Al-Ghazali On Condemnation Of Pride And Self-Admiration
Kitab Dhamm Al-Kibr Wa'l 'Ujb
Book XXIX Of The Revival Of The Religious Sciences (Ihya 'Ulum al-Din)
By Imam Al-Ghazali
Translated With Introduction And Notes Mohammed Rustom
Paperback 190 Pages
Size : 234 x 156 mm
ISBN : 9781911141136
Publisher : The Islamic Texts Society (ITS)
About The Book
The Condemnation of Pride and Self-Admiration is the twenty-ninth chapter of The Revival of the Religious Sciences, a monumental work of classical Islam written by the theologian-mystic Abu Hamid Muhammad al-Ghazali. Perhaps the most important chapter in the whole of Revival, The Condemnation of Pride and Self-Admiration delves into the fundamental spiritual ailments and major impediments of the soul, namely pride and self-admiration. In Part One, Ghazali focuses on pride, firstly by showing how the Qur’an condemns it, then by demonstrating what pride is and what its symptoms are, how pride manifests outwardly, as well as the seven causes of pride, the root cause being self-admiration.
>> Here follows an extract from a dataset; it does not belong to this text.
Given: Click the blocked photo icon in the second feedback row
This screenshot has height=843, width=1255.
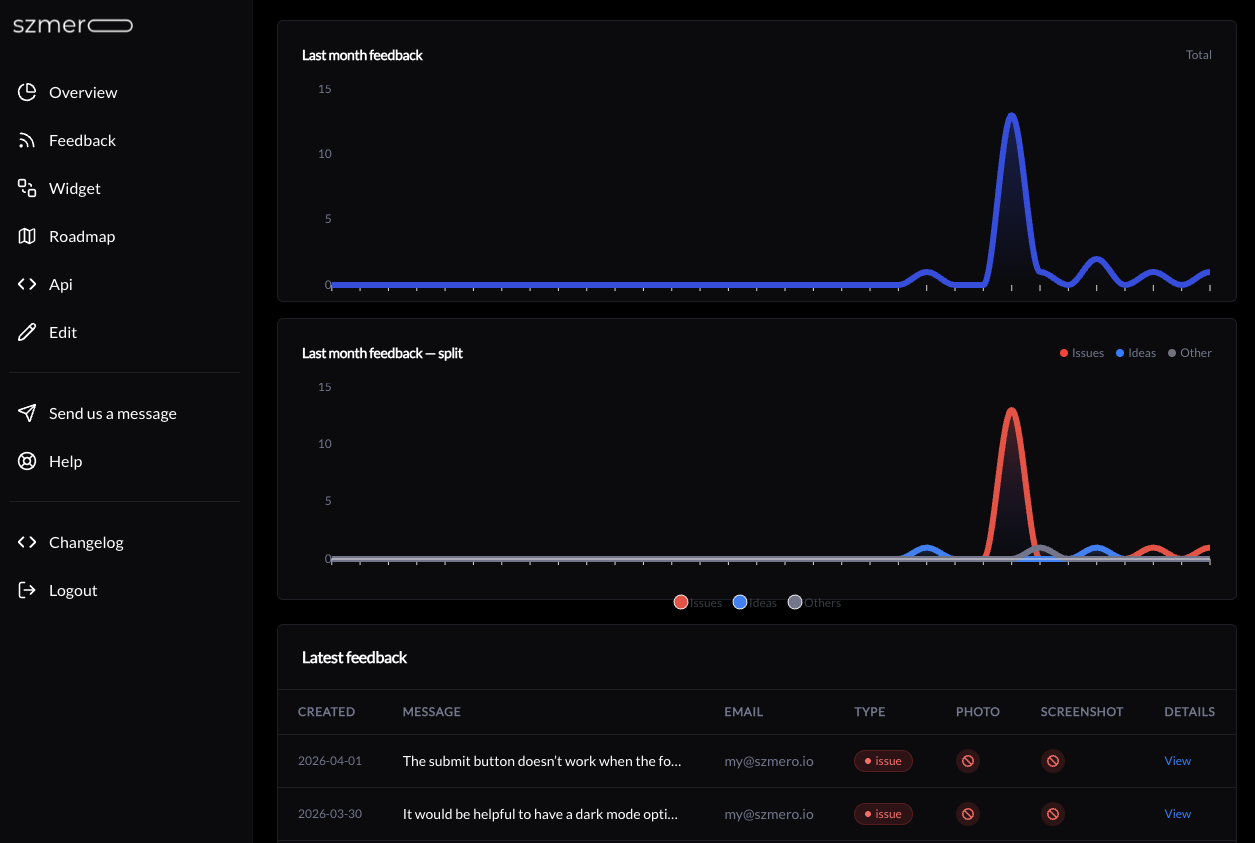Looking at the screenshot, I should 967,814.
In seeking ways to cure the soul of pride, Ghazali presents the virtue of humility as the spiritual virtue par excellence; he offers examples of true humility, of false humility, and the manner by which the seven causes of pride can be uprooted. In Part Two, Ghazali hones in on the root cause of pride: self-admiration. As with pride, Ghazali defines self-admiration, shows the various ways it manifests inwardly, how it causes negligence, delusion and complacency, how each of these can be remedied.
Just as humility is recognised as the virtue par excellence, pride is recognised as the vice par excellence; and this by all religions. The Condemnation of Pride and Self-Admiration is therefore a genuine contribution to the field of virtue ethics and will be of interest to all those engaged in the religious and spiritual life.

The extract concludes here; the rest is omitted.